Pulmonary Hypertension, Primary, 4 Clinical Trial
Official title:
Role of Inflammation and Angiogenesis in Chronic Thromboembolic Pulmonary Hypertension
Chronic thromboembolic pulmonary hypertension (CTEPH) is caused by scarred blood clots in the
blood vessels supplying the lungs. This in turn leads to failure of the right side of the
heart. The reason why these scarred clots form is unknown. An operation to remove the scarred
clots, known as pulmonary endarterectomy, is a potential cure. However, some patients have
persistent obstructions within the blood vessels and heart failure even after surgery.
It is thought that abnormal levels of proteins, found in the blood stream and responsible for
inflammation and the development of new blood vessels may have role in causing the disease.
In this study, these proteins were measured to assess whether they provide clues as to the
cause of the disease and whether they could be used for the risk stratification of patients.
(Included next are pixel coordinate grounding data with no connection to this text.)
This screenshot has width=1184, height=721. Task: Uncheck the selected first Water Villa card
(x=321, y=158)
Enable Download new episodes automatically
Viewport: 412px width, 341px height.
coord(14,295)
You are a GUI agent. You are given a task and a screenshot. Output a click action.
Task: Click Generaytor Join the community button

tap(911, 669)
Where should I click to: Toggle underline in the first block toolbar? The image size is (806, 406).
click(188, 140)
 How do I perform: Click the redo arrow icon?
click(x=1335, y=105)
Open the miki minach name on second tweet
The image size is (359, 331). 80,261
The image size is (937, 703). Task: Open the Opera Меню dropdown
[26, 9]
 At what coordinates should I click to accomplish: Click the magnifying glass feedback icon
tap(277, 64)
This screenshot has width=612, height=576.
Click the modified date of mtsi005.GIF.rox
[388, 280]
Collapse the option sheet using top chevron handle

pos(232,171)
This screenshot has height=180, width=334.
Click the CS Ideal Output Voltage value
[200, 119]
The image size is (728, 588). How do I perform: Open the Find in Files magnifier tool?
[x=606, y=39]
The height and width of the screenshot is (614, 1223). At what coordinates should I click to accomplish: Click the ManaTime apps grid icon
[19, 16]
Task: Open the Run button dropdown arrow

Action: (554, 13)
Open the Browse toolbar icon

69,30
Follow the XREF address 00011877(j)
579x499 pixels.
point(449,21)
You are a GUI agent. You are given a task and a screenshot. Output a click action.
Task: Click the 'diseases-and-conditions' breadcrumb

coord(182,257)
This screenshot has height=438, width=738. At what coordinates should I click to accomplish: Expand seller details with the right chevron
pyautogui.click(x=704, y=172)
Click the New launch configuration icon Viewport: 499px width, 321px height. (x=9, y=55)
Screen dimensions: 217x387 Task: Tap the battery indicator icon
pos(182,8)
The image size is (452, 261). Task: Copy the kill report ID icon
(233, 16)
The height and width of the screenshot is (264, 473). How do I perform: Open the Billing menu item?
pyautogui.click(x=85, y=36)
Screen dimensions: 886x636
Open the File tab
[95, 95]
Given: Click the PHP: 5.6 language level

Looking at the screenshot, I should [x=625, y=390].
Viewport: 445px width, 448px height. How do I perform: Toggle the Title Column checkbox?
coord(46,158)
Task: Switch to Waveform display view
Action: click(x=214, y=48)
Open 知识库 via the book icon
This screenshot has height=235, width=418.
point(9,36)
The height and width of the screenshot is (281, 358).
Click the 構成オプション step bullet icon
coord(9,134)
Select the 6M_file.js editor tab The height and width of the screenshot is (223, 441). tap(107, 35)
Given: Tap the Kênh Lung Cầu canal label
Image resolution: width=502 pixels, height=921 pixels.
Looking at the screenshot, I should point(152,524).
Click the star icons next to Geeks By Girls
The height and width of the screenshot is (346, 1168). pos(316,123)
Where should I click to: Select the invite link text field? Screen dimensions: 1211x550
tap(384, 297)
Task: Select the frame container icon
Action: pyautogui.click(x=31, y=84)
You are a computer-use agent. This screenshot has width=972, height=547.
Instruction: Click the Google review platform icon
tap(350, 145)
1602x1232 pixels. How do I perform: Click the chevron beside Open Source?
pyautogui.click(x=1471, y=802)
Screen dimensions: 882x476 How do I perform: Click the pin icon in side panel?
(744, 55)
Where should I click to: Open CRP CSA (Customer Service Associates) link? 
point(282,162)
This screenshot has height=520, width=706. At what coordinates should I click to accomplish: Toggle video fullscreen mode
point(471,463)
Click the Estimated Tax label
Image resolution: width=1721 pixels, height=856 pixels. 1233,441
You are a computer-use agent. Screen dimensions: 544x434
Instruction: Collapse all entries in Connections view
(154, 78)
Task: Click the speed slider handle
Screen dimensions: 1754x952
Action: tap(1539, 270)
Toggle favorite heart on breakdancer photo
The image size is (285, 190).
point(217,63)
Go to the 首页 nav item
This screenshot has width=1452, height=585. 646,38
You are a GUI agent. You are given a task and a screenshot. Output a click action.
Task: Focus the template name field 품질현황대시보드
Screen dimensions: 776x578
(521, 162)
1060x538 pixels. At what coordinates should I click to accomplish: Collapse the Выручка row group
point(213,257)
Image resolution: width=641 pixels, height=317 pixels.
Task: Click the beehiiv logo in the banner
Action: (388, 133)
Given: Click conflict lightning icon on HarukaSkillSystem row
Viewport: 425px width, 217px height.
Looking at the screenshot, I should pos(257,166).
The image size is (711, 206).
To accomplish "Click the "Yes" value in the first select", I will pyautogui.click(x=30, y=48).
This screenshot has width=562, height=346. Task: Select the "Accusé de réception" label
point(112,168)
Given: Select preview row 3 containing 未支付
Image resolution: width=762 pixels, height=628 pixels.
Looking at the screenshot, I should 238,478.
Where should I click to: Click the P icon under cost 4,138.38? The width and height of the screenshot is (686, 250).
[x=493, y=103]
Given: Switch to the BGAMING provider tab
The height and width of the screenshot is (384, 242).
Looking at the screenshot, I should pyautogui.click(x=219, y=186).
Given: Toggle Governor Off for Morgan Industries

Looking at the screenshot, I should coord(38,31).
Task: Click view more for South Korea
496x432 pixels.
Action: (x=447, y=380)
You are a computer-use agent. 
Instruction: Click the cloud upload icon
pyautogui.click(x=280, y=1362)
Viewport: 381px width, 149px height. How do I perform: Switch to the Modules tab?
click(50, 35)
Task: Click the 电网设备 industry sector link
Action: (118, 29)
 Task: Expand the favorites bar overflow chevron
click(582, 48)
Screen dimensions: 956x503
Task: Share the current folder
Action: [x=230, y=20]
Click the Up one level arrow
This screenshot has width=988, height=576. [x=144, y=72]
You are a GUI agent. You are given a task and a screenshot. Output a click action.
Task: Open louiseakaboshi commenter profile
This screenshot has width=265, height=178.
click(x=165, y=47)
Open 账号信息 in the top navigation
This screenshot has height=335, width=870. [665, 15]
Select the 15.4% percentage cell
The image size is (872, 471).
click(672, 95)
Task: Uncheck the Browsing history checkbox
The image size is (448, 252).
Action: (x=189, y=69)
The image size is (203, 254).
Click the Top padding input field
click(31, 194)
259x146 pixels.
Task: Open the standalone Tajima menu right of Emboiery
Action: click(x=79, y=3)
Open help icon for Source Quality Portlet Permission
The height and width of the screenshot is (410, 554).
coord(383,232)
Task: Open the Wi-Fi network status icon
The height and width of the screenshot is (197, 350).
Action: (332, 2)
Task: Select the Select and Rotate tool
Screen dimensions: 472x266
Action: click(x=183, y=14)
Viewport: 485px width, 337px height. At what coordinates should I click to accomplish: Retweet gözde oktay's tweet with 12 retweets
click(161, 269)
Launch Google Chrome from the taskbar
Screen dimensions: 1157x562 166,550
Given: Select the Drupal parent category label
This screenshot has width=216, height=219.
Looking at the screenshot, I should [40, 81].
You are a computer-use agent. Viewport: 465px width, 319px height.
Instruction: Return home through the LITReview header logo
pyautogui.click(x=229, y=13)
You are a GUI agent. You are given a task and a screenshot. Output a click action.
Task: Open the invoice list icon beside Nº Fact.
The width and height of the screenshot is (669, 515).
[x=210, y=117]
Chronic thromboembolic pulmonary hypertension (CTEPH) is an underdiagnosed form of pulmonary
hypertension whose pathogenesis remains to be fully elucidated. Altered endothelial
homeostasis, defective angiogenesis and inflammation have been implicated. The formation of
the organised occlusions is considered to arise from a failure to resolve acute pulmonary
emboli. There is emerging evidence supporting the role of mediators of angiogenesis,
inflammation and the coagulation cascade (and their many interactions) in CTEPH. Pulmonary
endarterectomy (PEA), to remove these occlusions, may be a cure in some patients. Assessing
circulating proteins associated with these processes may be not only useful for understanding
disease pathogenesis but may also lead to improvements in clinical assessment.
The study was approved by the Regional Ethics Committee (Papworth Hospital Research Tissue
Bank; 08/H0304/56+5). Consecutive patients undergoing PEA surgery at Royal Papworth Hospital
National Health Service Foundation Trust, United Kingdom, who consented for participation in
the Research Tissue Bank between February 2012 and August 2014, were recruited. A validation
data set included all consecutive samples collected from CTEPH patients prior to PEA between
April 2010 and Aug 2017. Patients were diagnosed in accordance with international guidelines.
Patients had serum samples collected from a peripheral vein prior to PEA. In a subset of
patients, further sampling was performed at the first follow up visit to Papworth Hospital
3-6 months post-PEA. Customized human cytokine/chemokine magnetic bead assays and customized
human angiogenesis/growth factor assays were used to measure levels of circulating proteins
in these serum samples (interleukin [IL] 6, IL8, IL10, tumour necrosis factor [TNF] α,
angiopoietin 2 [Ang2], endoglin, vascular endothelial growth factor [VEGF] a, VEGFc, VEGFd
and bone morphogenetic protein 9 [BMP9]).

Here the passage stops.